Records to process>
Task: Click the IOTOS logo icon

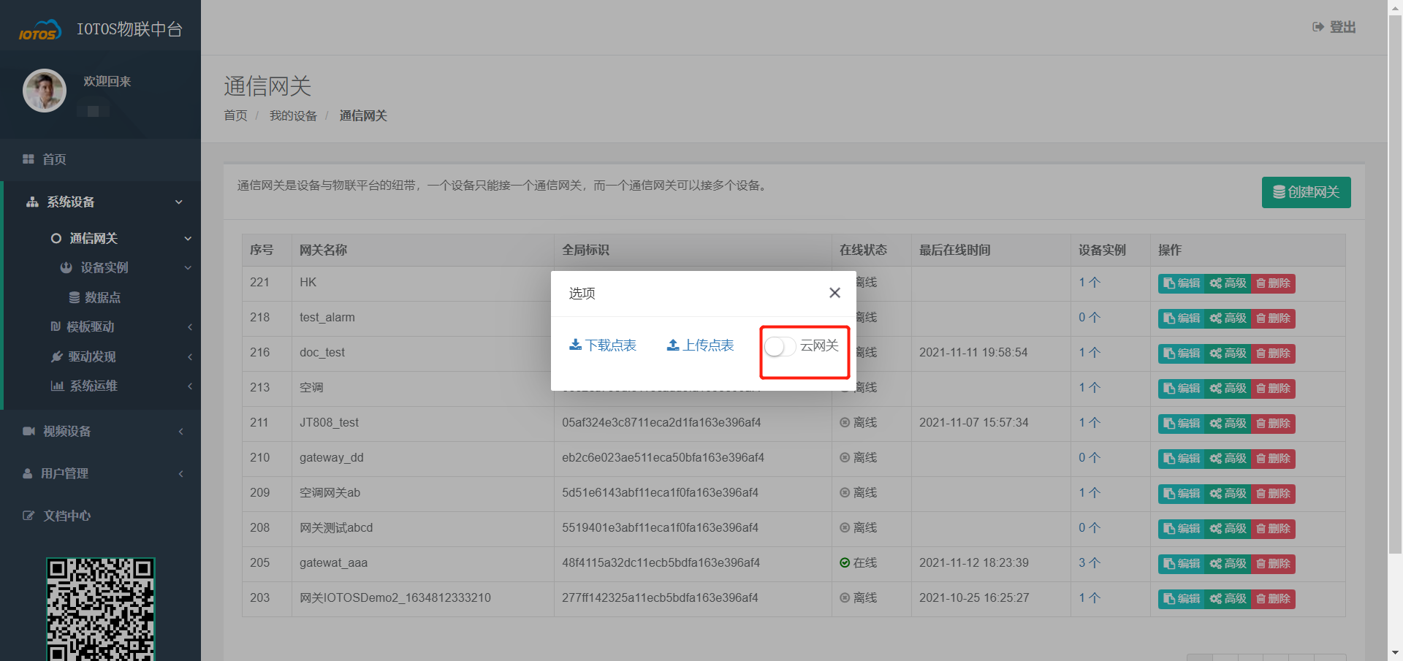Action: [x=39, y=31]
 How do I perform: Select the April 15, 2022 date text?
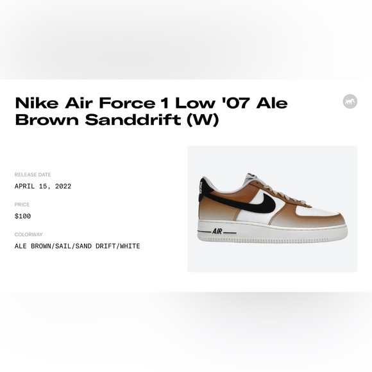[x=43, y=186]
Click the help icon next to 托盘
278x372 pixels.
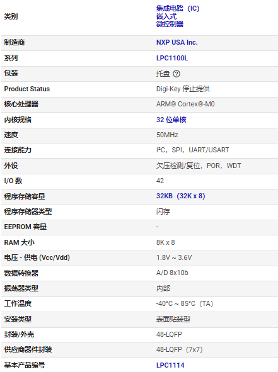pyautogui.click(x=177, y=74)
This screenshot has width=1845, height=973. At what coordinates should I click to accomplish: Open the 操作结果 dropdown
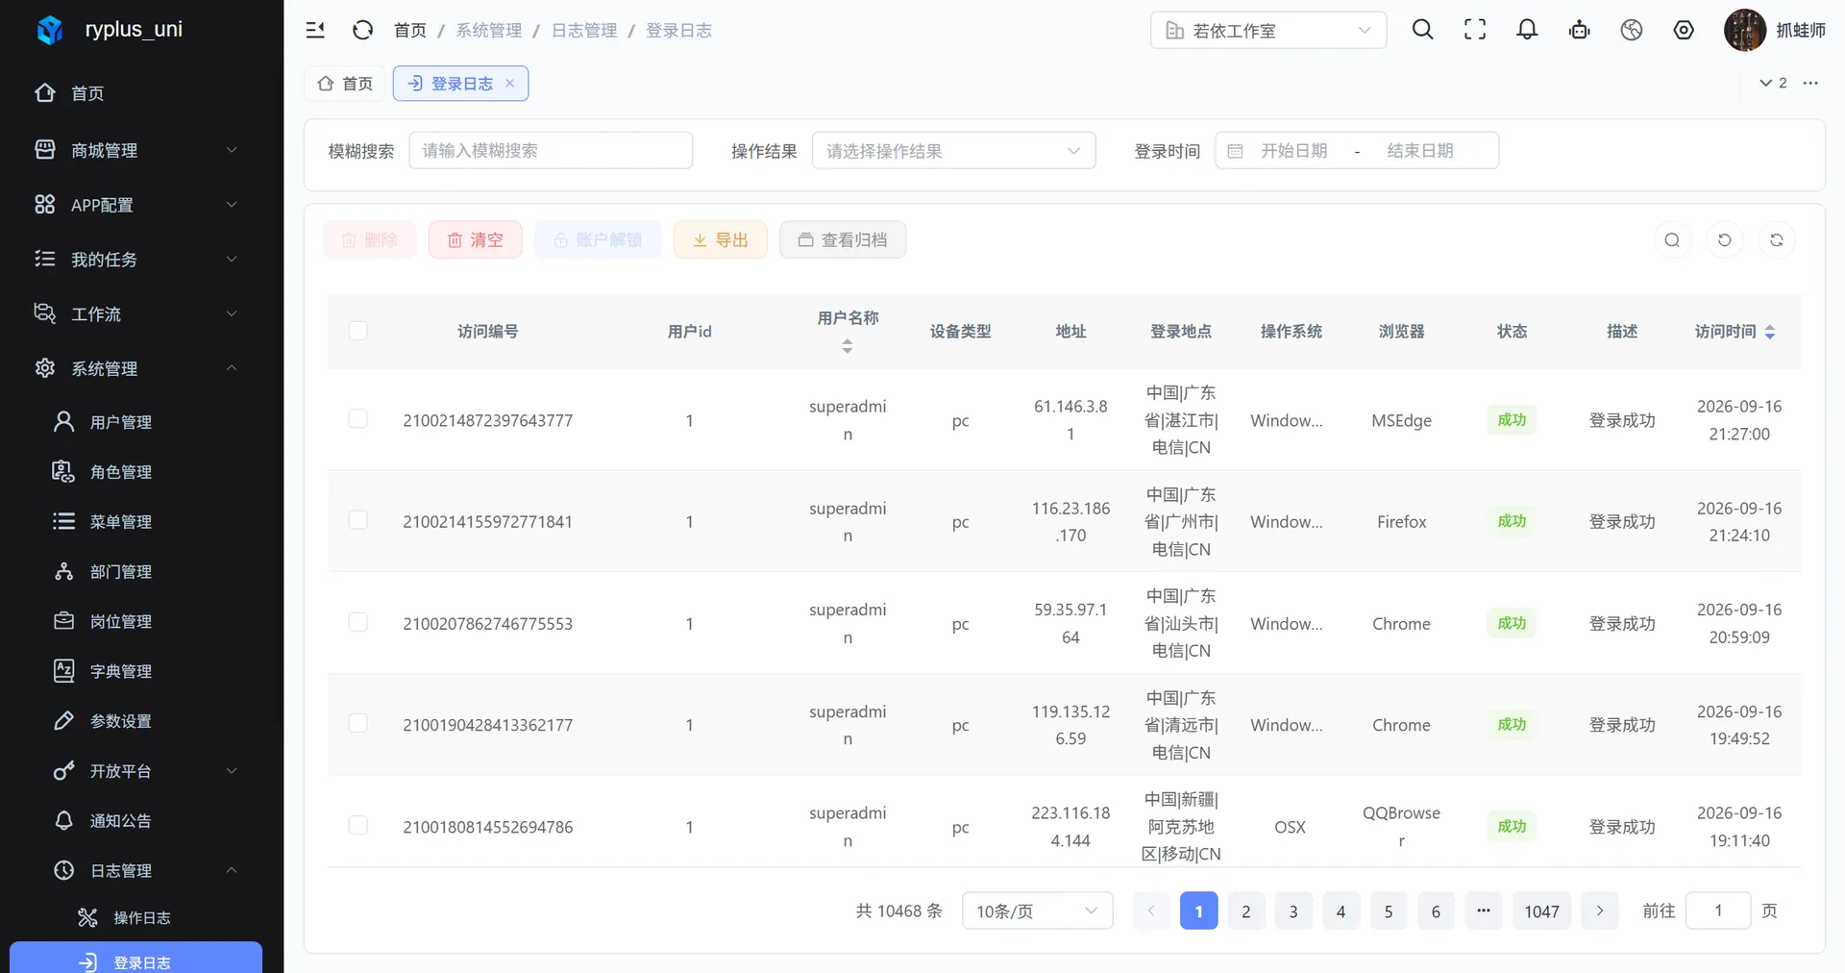point(953,151)
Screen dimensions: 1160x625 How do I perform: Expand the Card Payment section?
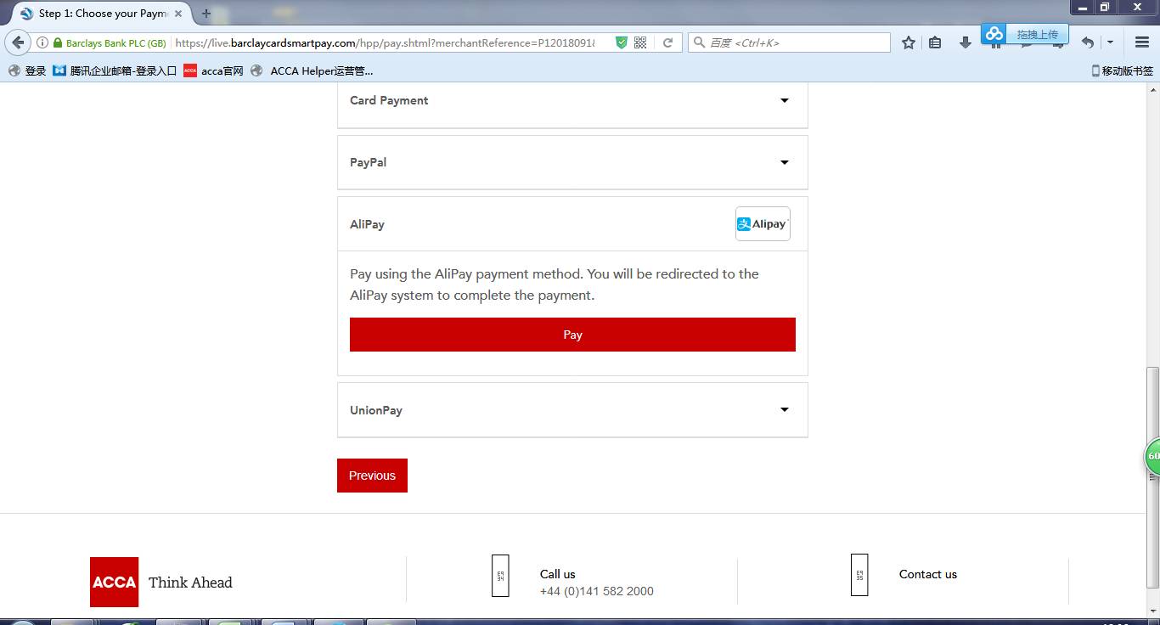[x=572, y=100]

What you will do>
Reproduce the listing above from the line that contains "Click the help icon next to 托盘" through its final line, exactly and with nothing added. Omit the images.

Result of this exercise>
Click the help icon next to 托盘
278x372 pixels.
pyautogui.click(x=177, y=74)
This screenshot has width=1845, height=973. At what coordinates should I click to accomplish: Open the 操作结果 dropdown
point(953,151)
Screen dimensions: 1160x625 How do I perform: Expand the Card Payment section?
[x=572, y=100]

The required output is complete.